▸ YOUR OBJECTIVE: In the data below, one line contains "For every named" and a later one contains "Alle ablehnen (700, 2251)". Print both, with every line between them, exactly and alone.

▸ INFORMATION PROVIDED:
┄┄┄┄┄┄┄┄┄┄┄┄┄┄┄┄┄┄┄┄
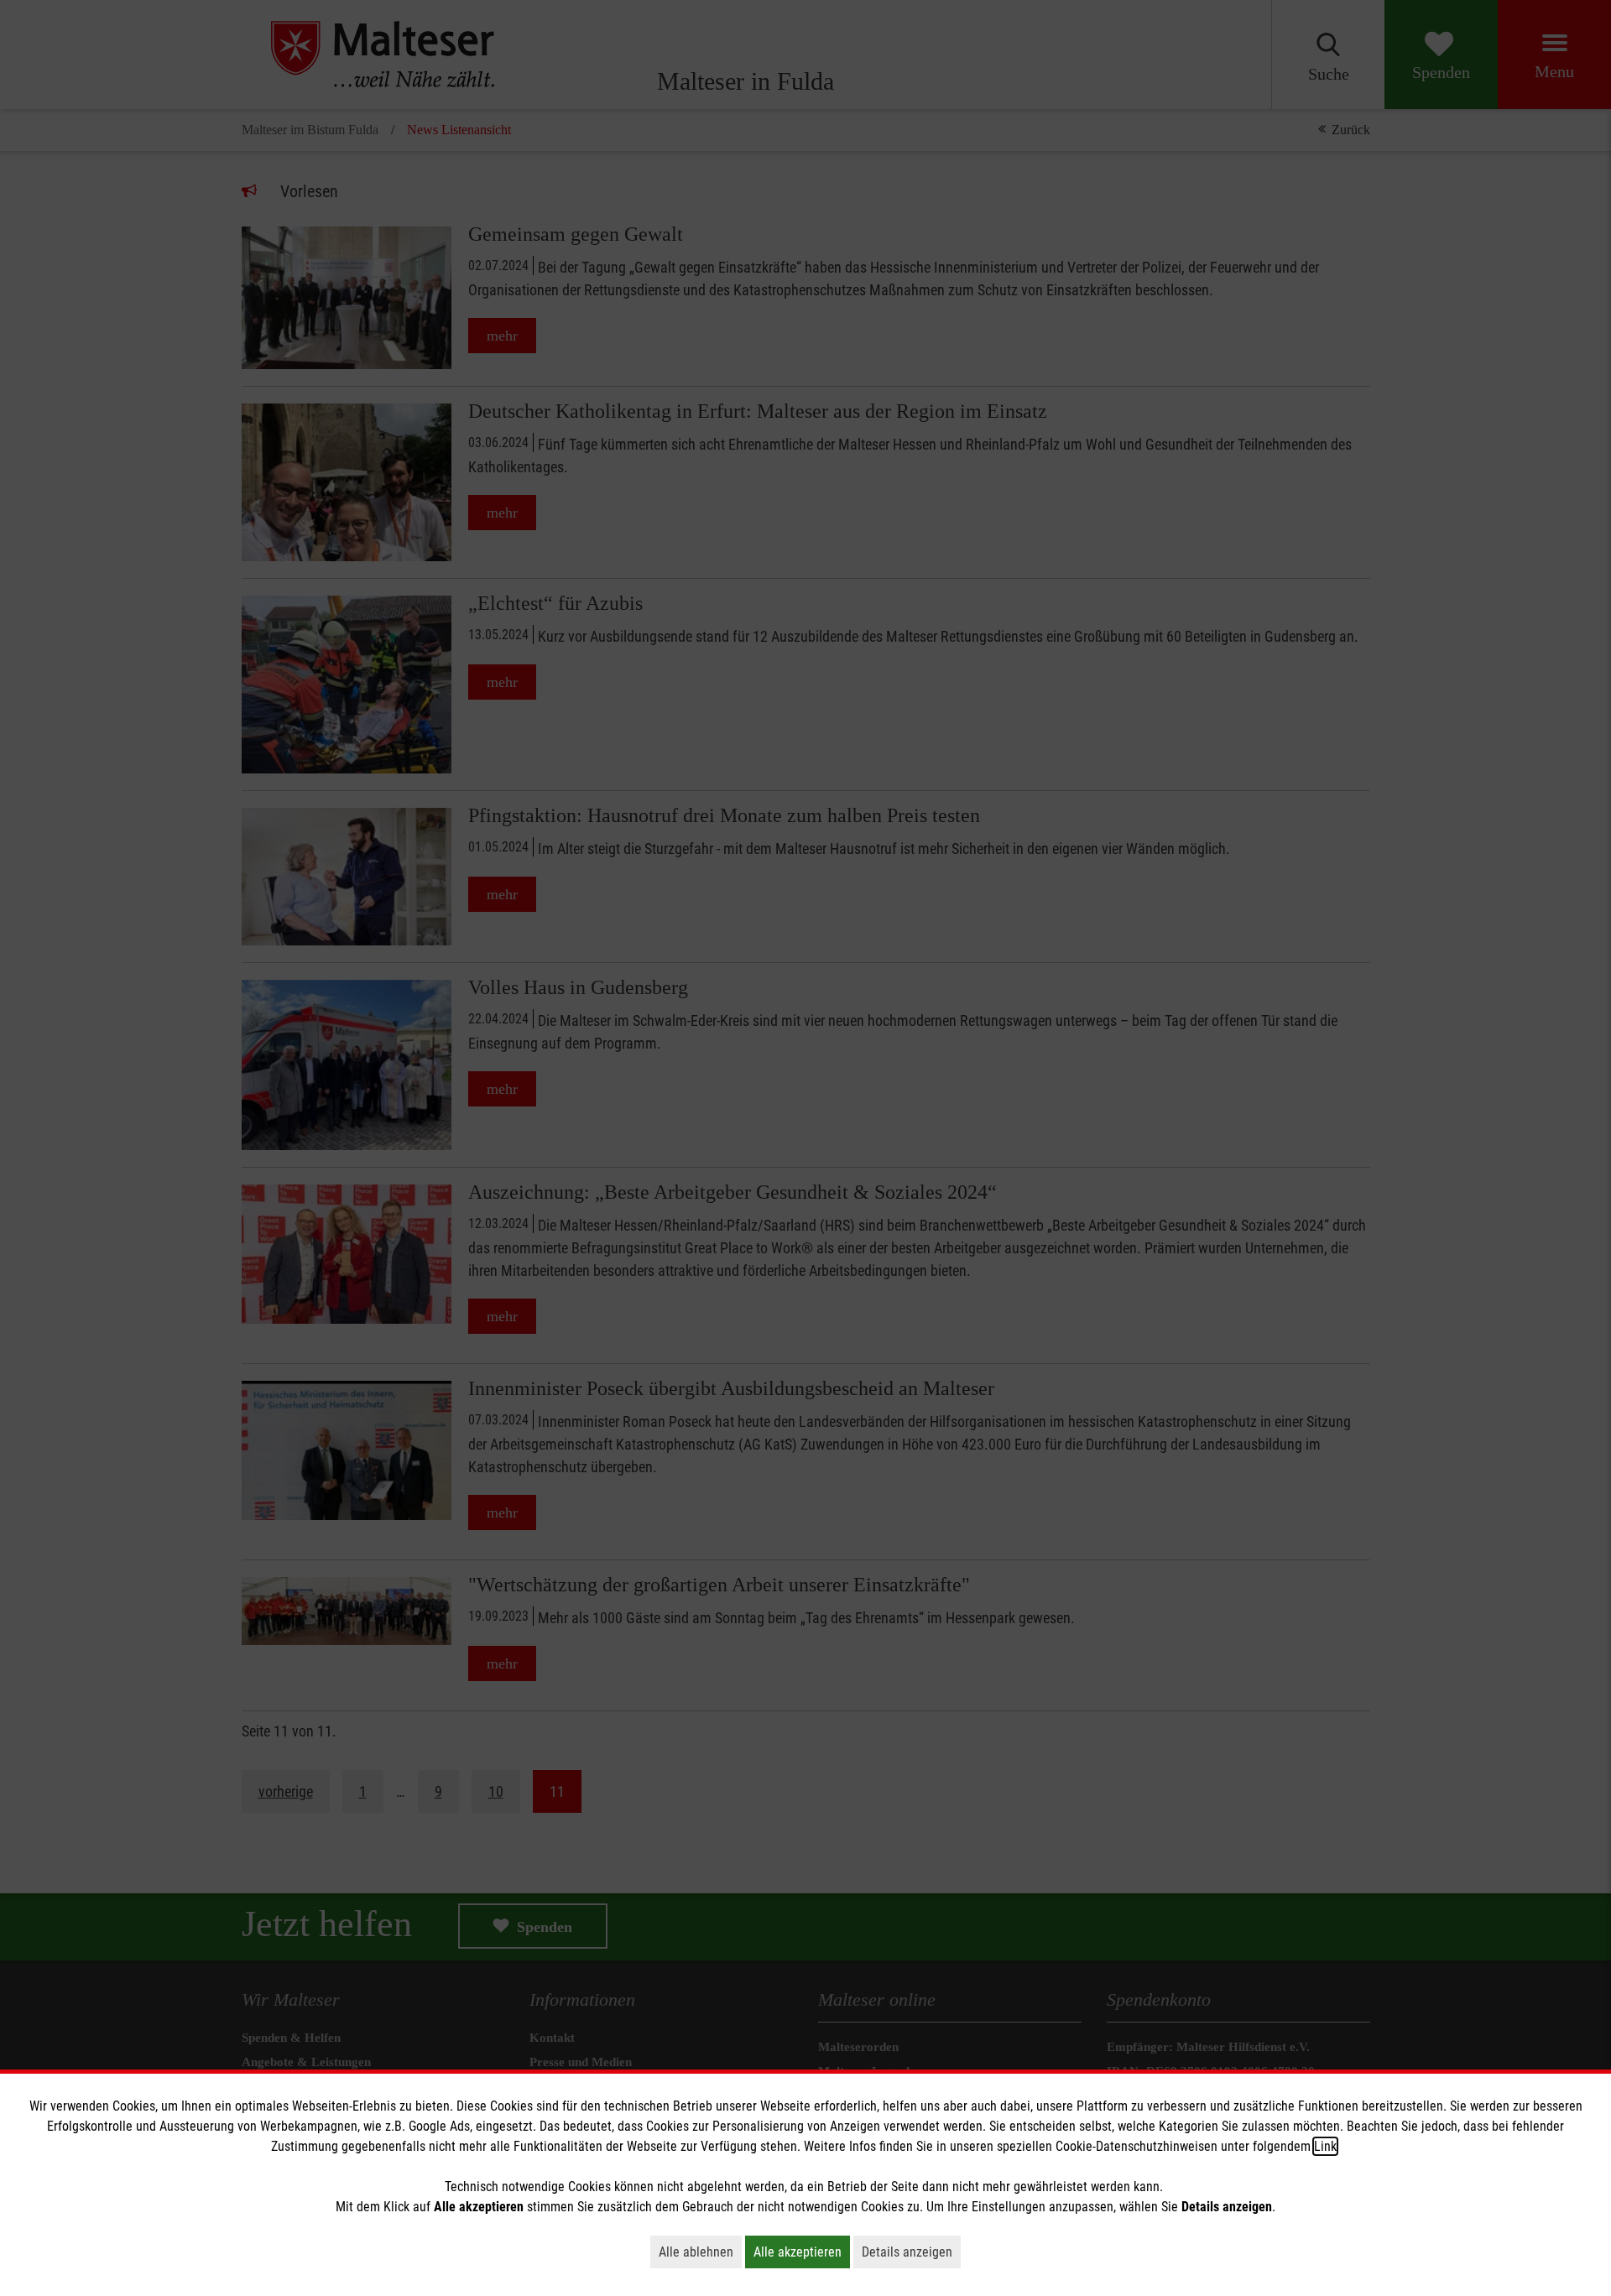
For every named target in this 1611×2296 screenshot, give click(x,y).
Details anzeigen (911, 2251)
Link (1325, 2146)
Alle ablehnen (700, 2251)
┄┄┄┄┄┄┄┄┄┄┄┄┄┄┄┄┄┄┄┄
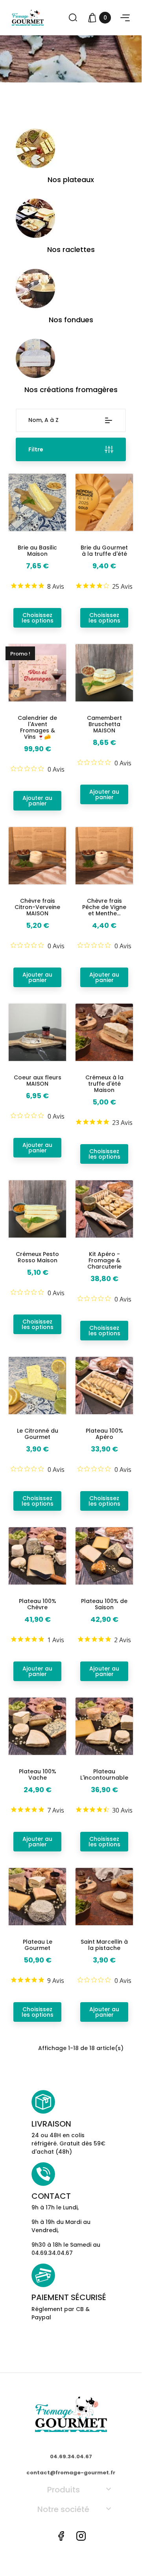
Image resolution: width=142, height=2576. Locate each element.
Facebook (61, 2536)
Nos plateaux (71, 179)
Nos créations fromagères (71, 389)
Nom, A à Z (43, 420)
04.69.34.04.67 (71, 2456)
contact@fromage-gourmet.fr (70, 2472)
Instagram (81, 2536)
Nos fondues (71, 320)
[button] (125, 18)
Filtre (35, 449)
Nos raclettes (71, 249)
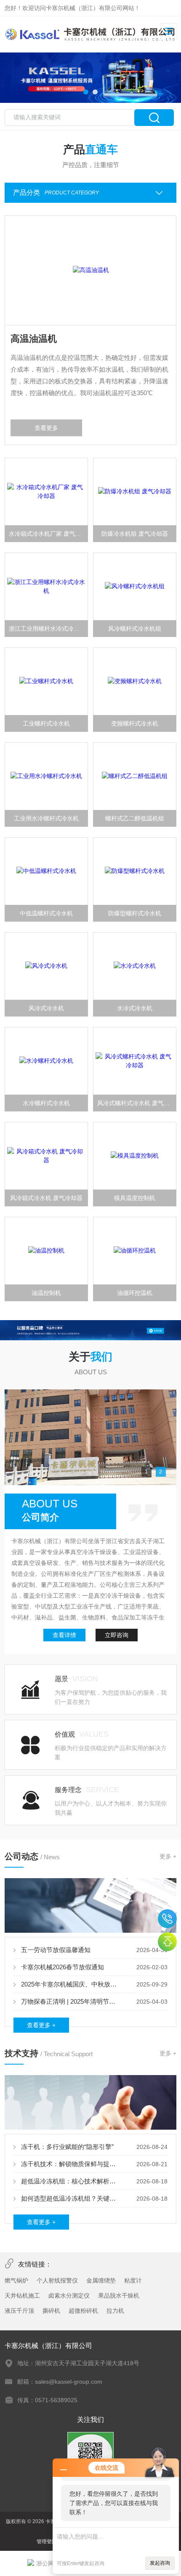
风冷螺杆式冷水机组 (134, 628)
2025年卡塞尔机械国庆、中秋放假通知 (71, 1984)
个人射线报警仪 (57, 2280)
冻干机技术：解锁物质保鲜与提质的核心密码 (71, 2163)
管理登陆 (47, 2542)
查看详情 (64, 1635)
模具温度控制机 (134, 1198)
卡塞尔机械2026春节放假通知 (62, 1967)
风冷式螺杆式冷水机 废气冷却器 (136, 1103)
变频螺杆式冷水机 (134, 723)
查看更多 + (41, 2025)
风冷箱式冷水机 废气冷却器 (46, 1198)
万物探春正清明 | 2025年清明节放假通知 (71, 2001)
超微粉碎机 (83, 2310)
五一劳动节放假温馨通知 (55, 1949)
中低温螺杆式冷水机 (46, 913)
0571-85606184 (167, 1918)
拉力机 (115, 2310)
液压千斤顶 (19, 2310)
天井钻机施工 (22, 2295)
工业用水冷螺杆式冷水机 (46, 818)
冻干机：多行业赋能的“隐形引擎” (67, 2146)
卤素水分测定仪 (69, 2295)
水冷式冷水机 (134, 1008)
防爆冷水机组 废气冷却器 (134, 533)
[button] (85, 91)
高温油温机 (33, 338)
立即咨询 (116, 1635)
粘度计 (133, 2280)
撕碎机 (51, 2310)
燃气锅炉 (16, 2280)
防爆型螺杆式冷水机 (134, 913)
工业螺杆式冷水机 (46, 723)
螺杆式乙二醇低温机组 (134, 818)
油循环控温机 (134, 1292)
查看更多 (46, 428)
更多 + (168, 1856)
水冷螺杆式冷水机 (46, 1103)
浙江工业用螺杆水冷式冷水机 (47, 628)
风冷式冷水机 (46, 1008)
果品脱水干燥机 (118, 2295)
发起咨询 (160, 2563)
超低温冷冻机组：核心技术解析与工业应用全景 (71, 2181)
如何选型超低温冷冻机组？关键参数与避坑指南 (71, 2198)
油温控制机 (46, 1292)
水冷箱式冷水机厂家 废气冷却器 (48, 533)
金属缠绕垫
┄┄┄┄┄┄┄┄┄┄┄┄┄┄┄┄┄┄┄┄
▸ ANSWER TO THE EXERCISE:
For every named target in this 1611×2296 screenshot, give click(x,y).
Details anzeigen (911, 2251)
Link (1325, 2146)
Alle ablehnen (700, 2251)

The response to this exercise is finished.